ML Tokenization
16 January 2021
- Questions
- Write about KV optimizations
- Can we add a new token and learn it effortlessly?
- Does tokenization affect multilingual NLP performance (performance and compute)?
- Why might byte-level tokenization be more robust across languages and domains?
- How do special tokens (e.g.,
[CLS],<s>,</s>,[PAD]) influence model training and attention behavior? - How does tokenization differ for text, code, and speech data, and why?
- Why do some tokenizers prefer right padding while others use left padding?
- What happens if you fine-tune a model with a tokenizer different from the one used during pretraining?

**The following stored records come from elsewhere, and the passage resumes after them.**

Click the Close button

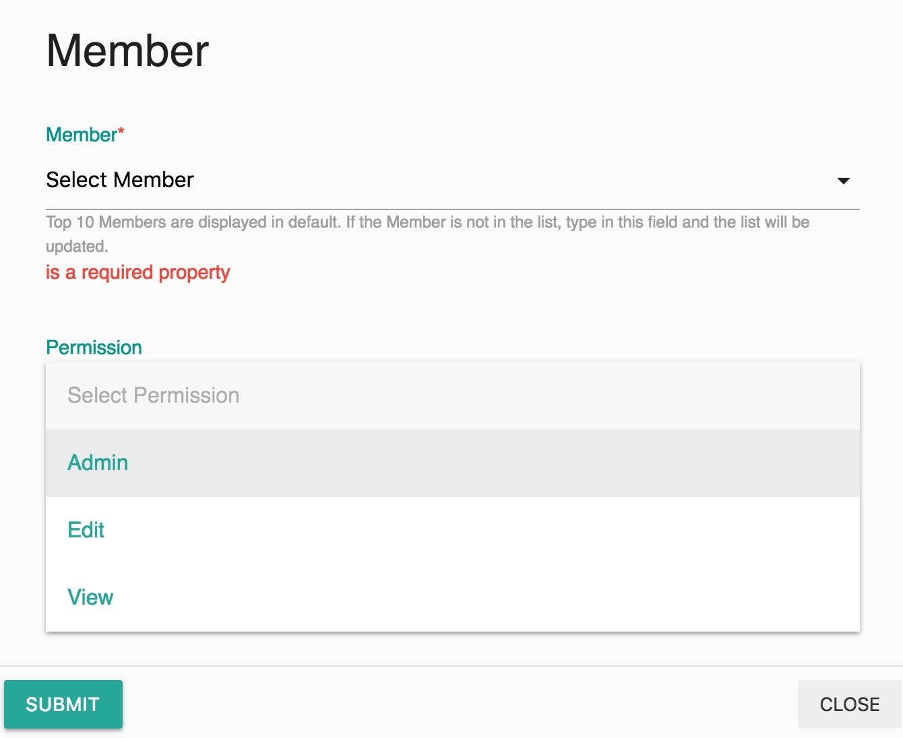pyautogui.click(x=849, y=704)
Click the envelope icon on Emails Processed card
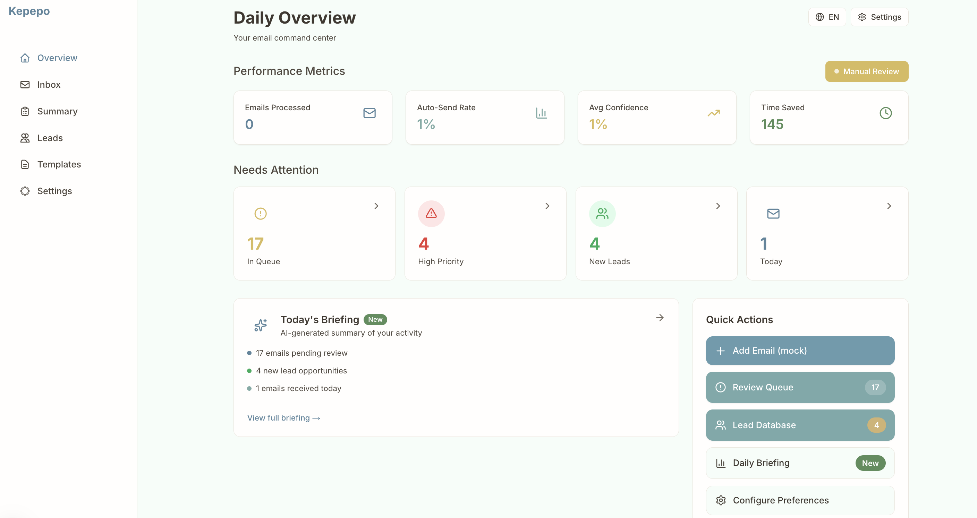Image resolution: width=977 pixels, height=518 pixels. point(369,113)
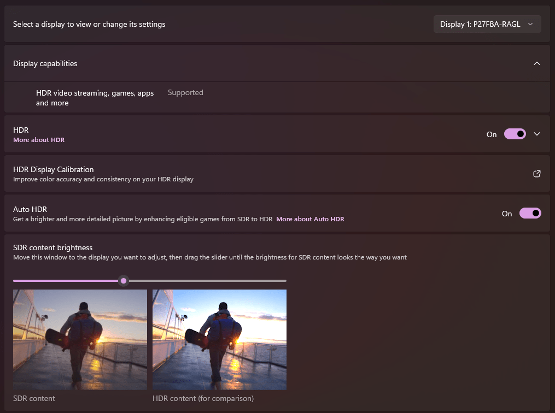Click the SDR content brightness heading
555x413 pixels.
pyautogui.click(x=53, y=247)
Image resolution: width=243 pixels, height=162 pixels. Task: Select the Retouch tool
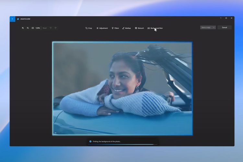click(139, 28)
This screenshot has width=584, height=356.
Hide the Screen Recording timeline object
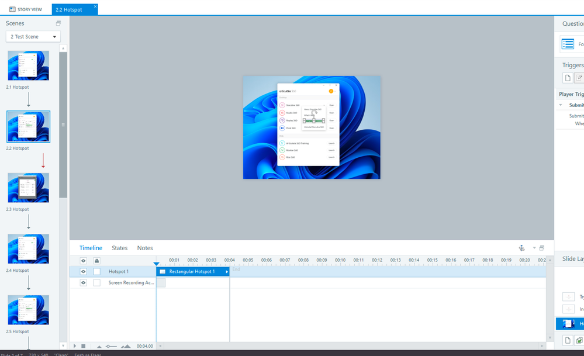84,283
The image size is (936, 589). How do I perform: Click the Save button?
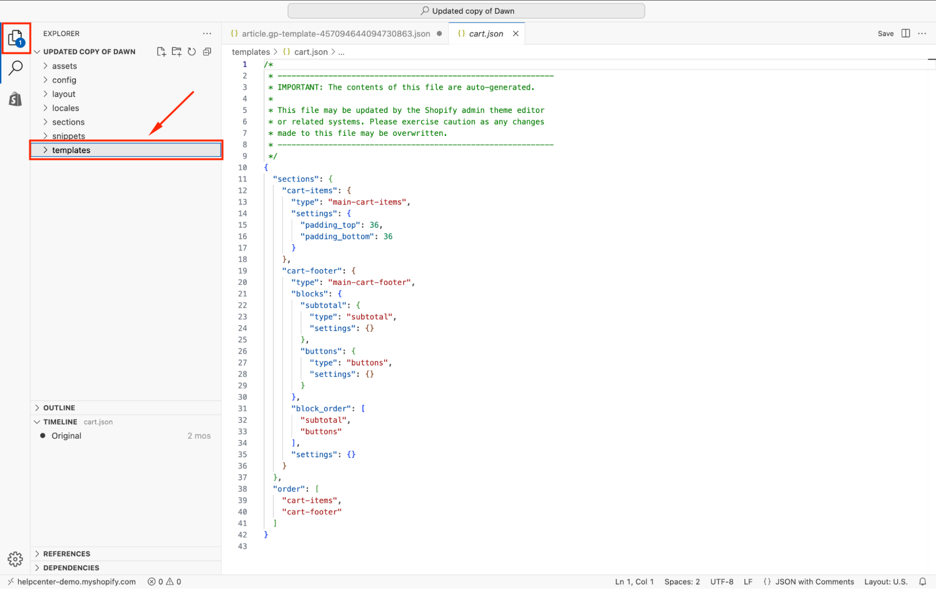pyautogui.click(x=885, y=33)
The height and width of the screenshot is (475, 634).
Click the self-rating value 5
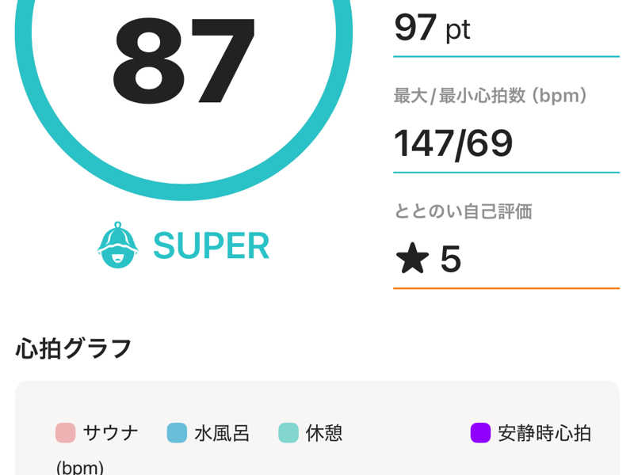point(450,259)
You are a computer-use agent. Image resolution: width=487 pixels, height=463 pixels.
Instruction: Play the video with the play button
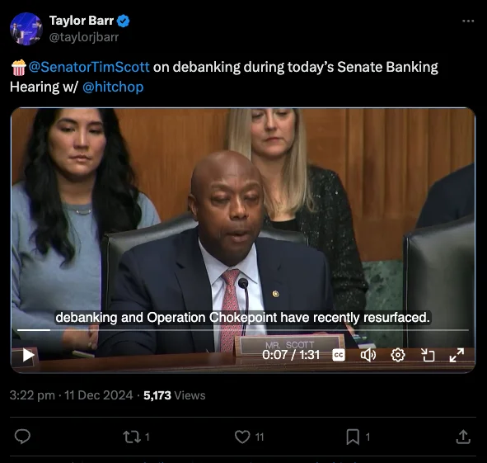coord(28,355)
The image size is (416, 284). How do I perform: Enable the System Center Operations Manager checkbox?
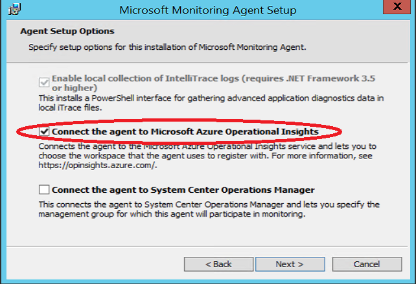coord(44,190)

- How do tokenizers for code-generation models differ from nlp/text generation tokenizers?
- Why do we need discrete tokenization - continuous, character-based, or byte-embedding approaches?

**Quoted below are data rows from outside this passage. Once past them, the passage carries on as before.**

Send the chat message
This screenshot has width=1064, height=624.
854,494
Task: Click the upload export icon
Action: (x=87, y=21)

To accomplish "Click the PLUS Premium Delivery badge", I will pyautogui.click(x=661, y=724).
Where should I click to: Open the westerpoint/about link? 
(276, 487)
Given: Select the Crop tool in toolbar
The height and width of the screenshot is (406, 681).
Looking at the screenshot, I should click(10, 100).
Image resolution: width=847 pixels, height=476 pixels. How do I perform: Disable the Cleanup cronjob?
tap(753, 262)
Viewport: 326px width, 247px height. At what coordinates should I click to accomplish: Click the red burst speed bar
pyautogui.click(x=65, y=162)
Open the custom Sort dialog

- Is it possible to have self-tokenizers or adaptive tokenizers in model architecture?
- breaks down text (or other data) into smaller units called tokens (ints) before passing them into a ml model
- machines don’t understand the text, they can work with numbers
- Embedding Layer converts the token ids into dense vectors (embeddings).
- Embeddings capture semantic meaning
- tokens are not necessarily words (it used to be)
- subwords (e.g. “play” + “ing”)
- characters (e.g. “p” + “l” + “a” + “y”)
- even bytes (for multilingual handling and non-texts handling)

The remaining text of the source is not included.